The Democrats had held the White House for 16 years (the longest previous stretch since the Civil War for any party had been eight years), and the Democrats had also lost both houses of Congress in 1946.
And except for 1876 every time a party had lost control of Congress it lost the presidential election two years later.
Truman's own party was dejected. When Truman gave his State of the Union speech in January, he paused seven times for applause that did not come.
And two of Franklin Roosevelt's sons, joined by big city party bosses and labor leaders, were openly calling on Democrats to dump Truman and draft Dwight D. Eisenhower.
(They didn't know if Eisenhower was a Democrat or not, and they didn't care. Some wanted a "national unity" ticket headed by Eisenhower as the nominee of both the Democrats and Republicans. They were that eager to dump Truman.)
If that were not trouble enough, Truman was vastly unpopular for something almost everybody has forgotten about today: Truman wanted to add a balcony on the second floor of the south face of the White House.

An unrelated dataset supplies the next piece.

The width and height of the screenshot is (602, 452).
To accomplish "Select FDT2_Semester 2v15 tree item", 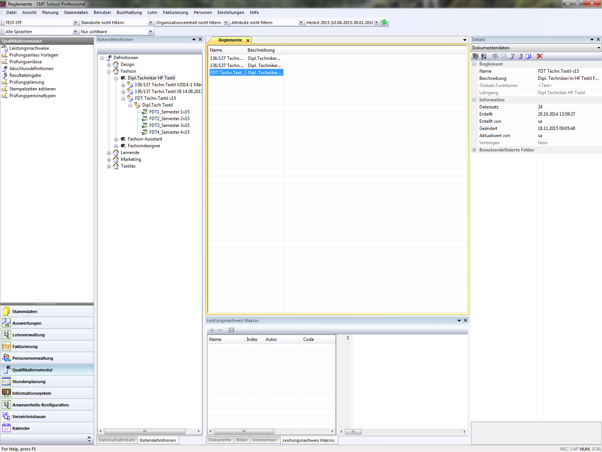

He hated the awnings that had hung there for 40 years or more, and when he was down at the University of Virginia, designed by Thomas Jefferson, he noticed a lot of buildings had second floor balconies. According to Truman's biographer, David McCullough, the Washington Star sarcastically "expressed gratitude that the president had never seen the Taj Mahal. ..."
Truman announced plans to go ahead and build the balcony even though the federal commission in charge of public facades rejected the plan and the Republican Congress refused to fund it.
Truman had saved enough money out of his household account to pay for the balcony himself (it cost a little more than $16,000), and he went ahead and built it.
It was the first big change in the outside of the building since Andrew Jackson had added the North Portico. Republicans dubbed Truman "Back Porch Harry" and the public was aghast that Truman had made a major change in a house he would not be occupying for much longer.
To add to his troubles, on the right a group of Southern Democrats led by South Carolina Gov. Strom Thurmond broke away from the party over civil rights. Truman wanted major civil rights reform and the Dixiecrats, as they became known, essentially wanted white supremacy, though they claimed they only wanted "states' rights." Meanwhile, a second group on the left headed by FDR's second vice president, Henry Wallace, also broke away to form the Progressive Party and to champion better relations with Russia, which was blockading Berlin at the time.
Both, it was assumed, would drain votes away from Truman.
There was also a scandal involving those close to the president making fortunes in commodities trading and the knotty problem of creating a Jewish homeland in Palestine.
No wonder then when Newsweek took a poll three weeks before Election Day of the 50 top political reporters in America, every one predicted a Dewey victory.
Truman's top political aide, Clark Clifford, hopped off the Truman campaign train to buy a copy of the magazine, read the article and quickly hid it under his coat.
But Truman had been watching Clifford from the train window and demanded to see the issue. Clifford handed it over and Truman read it and put the magazine aside.
"I know every one of these 50 fellows," Truman said. "There isn't one of them has enough sense to pound sand in a rat hole."